2. Die Antragstellerinnen, zwei Restaurantketten, deren Betriebe sich ausschließlich innerhalb von Kauf- und Warenhäusern befinden, wollten erreichen, dass das in § 9 Abs. 1 der Bremischen Corona-Verordnung enthaltene Verbot, Gaststätten zu öffnen, vorläufig außer Vollzug gesetzt wird.
Das OVG Bremen hat die Eilanträge abgelehnt.

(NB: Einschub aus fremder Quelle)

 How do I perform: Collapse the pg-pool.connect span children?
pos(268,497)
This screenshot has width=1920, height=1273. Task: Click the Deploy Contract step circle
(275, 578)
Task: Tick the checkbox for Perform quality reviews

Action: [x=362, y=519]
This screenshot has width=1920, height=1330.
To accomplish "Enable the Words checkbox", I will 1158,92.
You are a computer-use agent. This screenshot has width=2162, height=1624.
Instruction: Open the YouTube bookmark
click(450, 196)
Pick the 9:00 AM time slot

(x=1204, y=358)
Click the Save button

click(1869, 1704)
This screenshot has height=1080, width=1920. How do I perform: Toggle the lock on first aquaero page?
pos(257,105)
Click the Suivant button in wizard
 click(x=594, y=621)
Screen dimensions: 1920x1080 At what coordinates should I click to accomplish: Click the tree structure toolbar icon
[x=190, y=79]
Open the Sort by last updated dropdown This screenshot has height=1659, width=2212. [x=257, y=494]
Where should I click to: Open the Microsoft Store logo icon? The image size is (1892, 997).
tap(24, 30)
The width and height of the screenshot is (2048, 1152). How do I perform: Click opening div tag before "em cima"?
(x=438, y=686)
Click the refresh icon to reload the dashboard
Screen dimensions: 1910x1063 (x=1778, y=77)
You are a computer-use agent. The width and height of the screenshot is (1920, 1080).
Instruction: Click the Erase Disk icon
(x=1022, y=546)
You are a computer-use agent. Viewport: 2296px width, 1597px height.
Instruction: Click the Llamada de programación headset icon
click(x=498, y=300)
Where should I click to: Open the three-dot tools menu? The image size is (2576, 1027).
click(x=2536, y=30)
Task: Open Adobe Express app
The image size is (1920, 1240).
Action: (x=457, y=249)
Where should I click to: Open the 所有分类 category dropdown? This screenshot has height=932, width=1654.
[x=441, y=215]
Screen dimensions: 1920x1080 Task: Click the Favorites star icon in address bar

Nach Auffassung des Oberverwaltungsgerichts ist Ziel der Regelung, die Weiterverbreitung der Krankheit Covid-19 einzudämmen. Die Schließung von Gaststätten sei geeignet, diese Zielsetzung zu unterstützen, weil nach gegenwärtigen wissenschaftlichen Erkenntnissen es insbesondere bei körperlicher Nähe von Menschen unabhängig vom direkten Körperkontakt zu einer Übertragung des Virus komme. Die Schließung von Gaststätten begrenze solche physischen Kontaktmöglichkeiten, indem sie verhindere, dass Menschen über einen längeren Zeitraum auf begrenztem Raum zusammensäßen um zu essen, zu trinken und sich zu unterhalten. Zugleich trage die Schließungsanordnung dazu bei, dass die Menschen – insbesondere im städtischen Bereich, wo ansonsten eine starke Frequentierung des öffentlichen Raums auftrete – vermehrt zu Hause blieben. Die von der Antragstellerin vorgeschlagene Öffnung unter Schutzmaßnahmen (Abstände zwischen den Tischen, Begrenzung der Personenzahl pro Tisch, kein Buffet etc.) sei kein milderes und ebenso geeignetes Mittel. Zum einen sei die Wirkung solcher Schutzmaßnahmen gerade in Gaststätten, wo sich viele untereinander nicht bekannte Menschen üblicherweise über einen längeren Zeitraum aufhielten, um zu essen und zu trinken, und – nicht zuletzt – um sich dabei auch zu unterhalten, wodurch die Infektionsgefahr besonders hoch sei, erkennbar nur begrenzt. Außerdem wäre die Einhaltung von Schutzmaßnahmen, wie die Antragstellerin sie vorschlägt, in einem von der Polizei durchzuführenden, flächendeckenden Massenvollzug, wie er in der gegenwärtigen Situation zu erfolgen habe, kaum überprüfbar. Die Antragstellerin habe auch nicht glaubhaft gemacht, dass sie – wie behauptet – zu einer erlaubten Auslieferung von Speisen und Getränken außer Haus nicht in der Lage sei.
3. Die Galeria Karstadt Kaufhof GmbH, die ebenfalls einen Normenkontrollantrag und einen Antrag auf einstweiligen Rechtsschutz gestellt hatte, hat ihren Eilantrag inzwischen wieder zurückgenommen. Das Normenkontrollverfahren ist weiterhin anhängig.